How to create analogue black hole or white fountain horizons and LASER cavities in experimental free surface hydrodynamics?

TL;DR

This paper experimentally validates the hydrodynamic laws governing transcritical free surface flows that emulate black hole and white fountain horizons, and explores potential black hole laser instabilities in water channels.

Contribution

It provides the first experimental validation of analogue horizons in free surface hydrodynamics and proposes a study of black hole laser effects using controlled obstacle configurations.

Findings

Validation of hydrodynamic laws for transcritical flows

Identification of regimes suitable for black hole laser experiments

Phase diagram for obstacle configurations and flow conditions

Abstract

Transcritical flows in free surface hydrodynamics emulate black hole horizons and their timereversed versions known as white fountains.

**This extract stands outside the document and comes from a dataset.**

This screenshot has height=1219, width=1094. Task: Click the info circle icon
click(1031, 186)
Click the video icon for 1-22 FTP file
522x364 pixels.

Both analogue horizons have been shown to emit Hawking radiation, the amplification of waves via scattering at the horizon. Here we report on an experimental validation of the hydrodynamic laws that govern transcritical flows, for the first time in a free surface water channel using an analogue space-time geometry controlled by a bottom obstacle. A prospective study, both experimental and numerical, with a second obstacle downstream of a first one is presented to test in the near-future the analogous black hole laser instability, namely the super-amplification of Hawking radiation by successive bounces on a pair of black and white horizons within cavities which allow the presence of negative energy modes necessary for the amplification process. Candidate hydrodynamic regimes are discussed thanks to a phase diagram based on the scaled relative heights of both obstacles and the ratio of flow to wave speed in the upstream region.